The next scene had Central Bank of Iran mandating all Iranian banks to conform their financial statements to International Financial Reporting Standards–the latest international accounting procedures–and barring them from holding shareholder meetings. The banks had to update their balance sheets before trading could resume.
And so the long wait commenced. Bank Mellat, Saderat, Tejarat and Post Bank’s shares were frozen back in July 2016. Other banks such as Parsian, Pasargad, Tourism, Sarmayeh, Resalat Qard al-Hasanah and Shahr came next in the following months.
Bank Mellat and Tejarat returned to trading in early 2017 and shook the market, causing a massive drop in TSE’s main index, as well as a 37% and 33% drop in their own share values. The two banks had published their updated balance sheets, which signified the losses they had endured. This, combined with the investors’ frustration, led to a major selloff.
The other banks are now held from trading either due to official restrictions, or simply because of their own reluctance to get back to the floor.
As Amin Investment Bank’s senior analyst puts it, the penalty set for the unruly banks ends up only harming the investors.
“The banks simply do not care about being barred. In fact, they are happy about it. It is the investors’ capital locked with them, which is no penalty for the banks,” Ali Khosroshahi also told Financial Tribune in a telephone conversation.
“Such a practice never takes place in any reputable market around the world.”

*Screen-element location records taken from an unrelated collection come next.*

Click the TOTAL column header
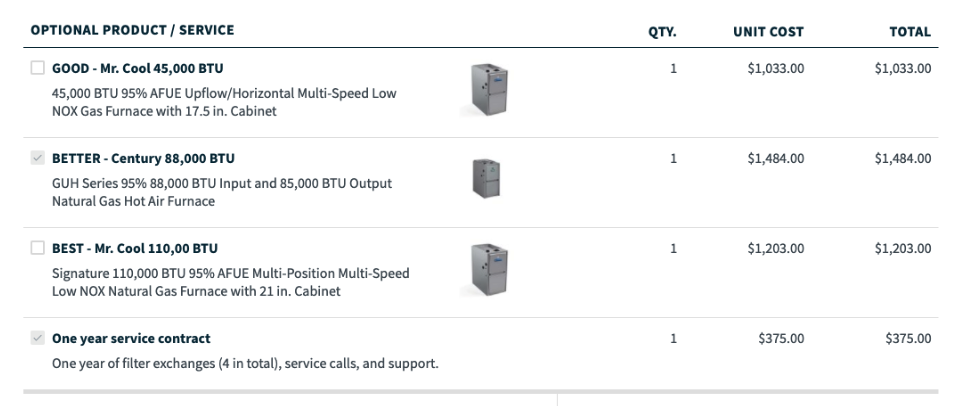 pyautogui.click(x=910, y=32)
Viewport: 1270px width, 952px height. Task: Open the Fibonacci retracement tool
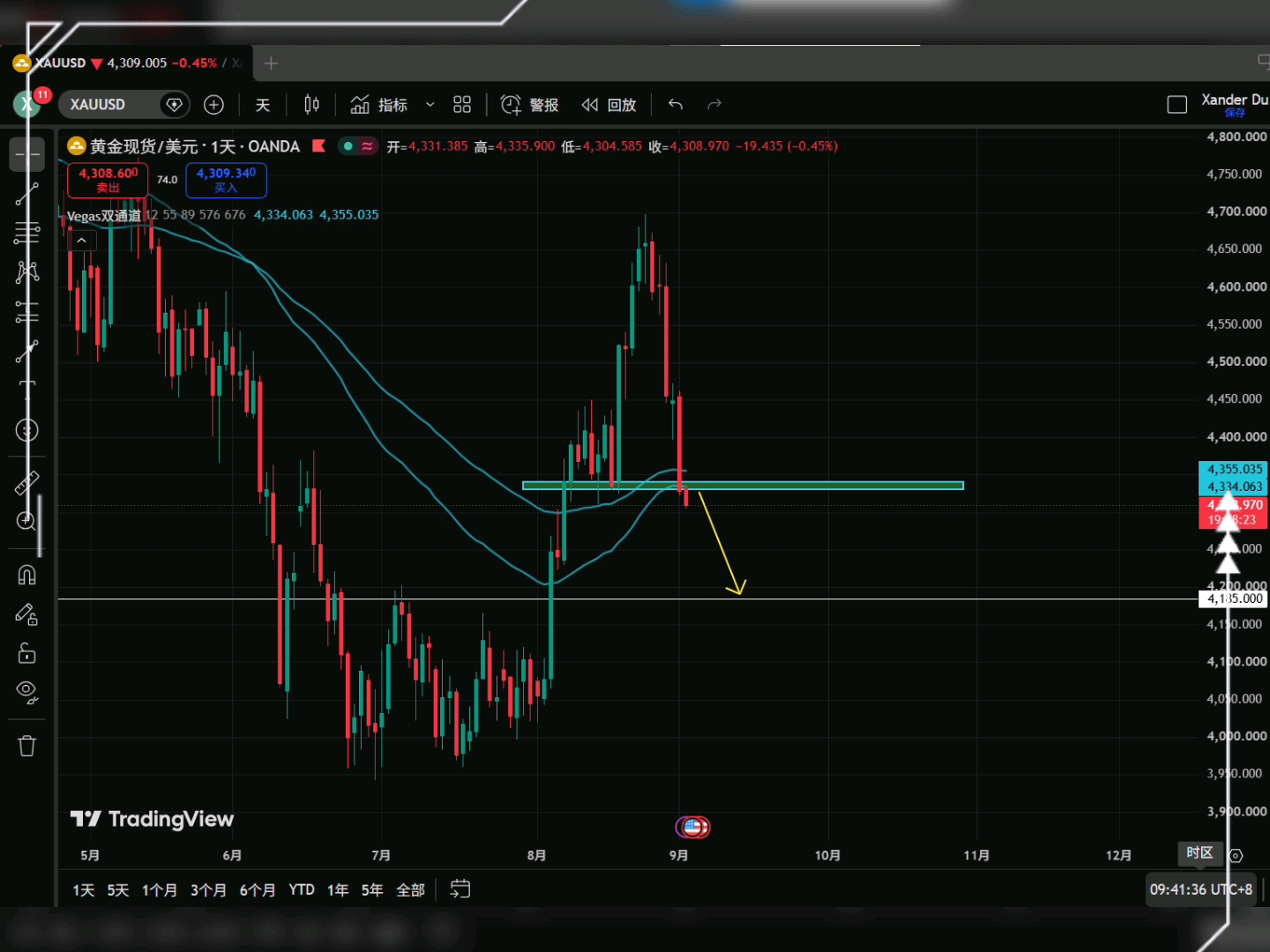26,233
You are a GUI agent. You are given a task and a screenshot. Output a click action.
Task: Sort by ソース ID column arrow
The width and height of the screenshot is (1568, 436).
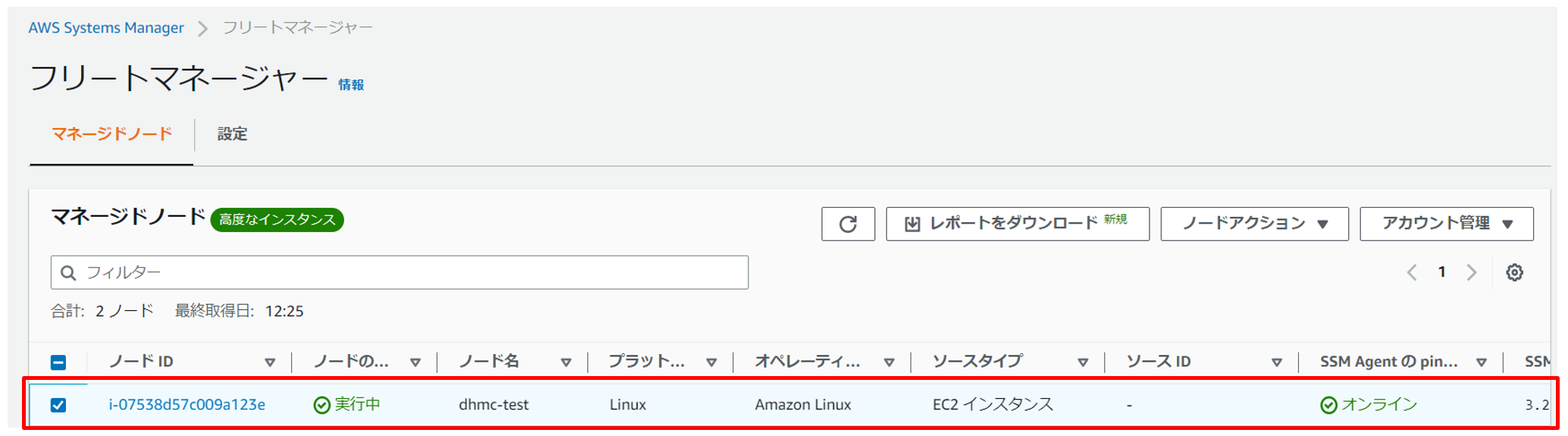pos(1277,362)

Khosroshahi emphasized that anything wrong with a company’s balance sheets should be publicized and resolved in a matter of hours, not months and years.
Impediments to Adopting IFRS
The two main pillars of IFRS are based on establishing banking risk assessment and updating methods of banks’ asset evaluation, which have not yet been properly implemented, Gholamhossein Davani, a senior member of Iranian Institute of Certified Accountants, said.
“The first part is unlikely to happen any time soon. And the second is very hard to implement, considering that we do not have a reliable and transparent asset evaluation system in place,” he told Financial Tribune in an interview.
Davani stressed that the IFRS-based balance sheet templates released by CBI back in February follow only parts of IFRS and that “political factors” are the main obstacles to the full implementation of the standards.
The expert noted that the banking system is in need of a surgery, one that is not a stopgap measure.
“We need an at least five-year plan for IFRS. Before anything, an organization must be established to absorb the banks’ toxic assets so that things can be normalized,” he said.
Most banks invested heavily in troublesome assets such as real estate before the 2010 financial crisis and are now entangled in a quagmire of toxic assets.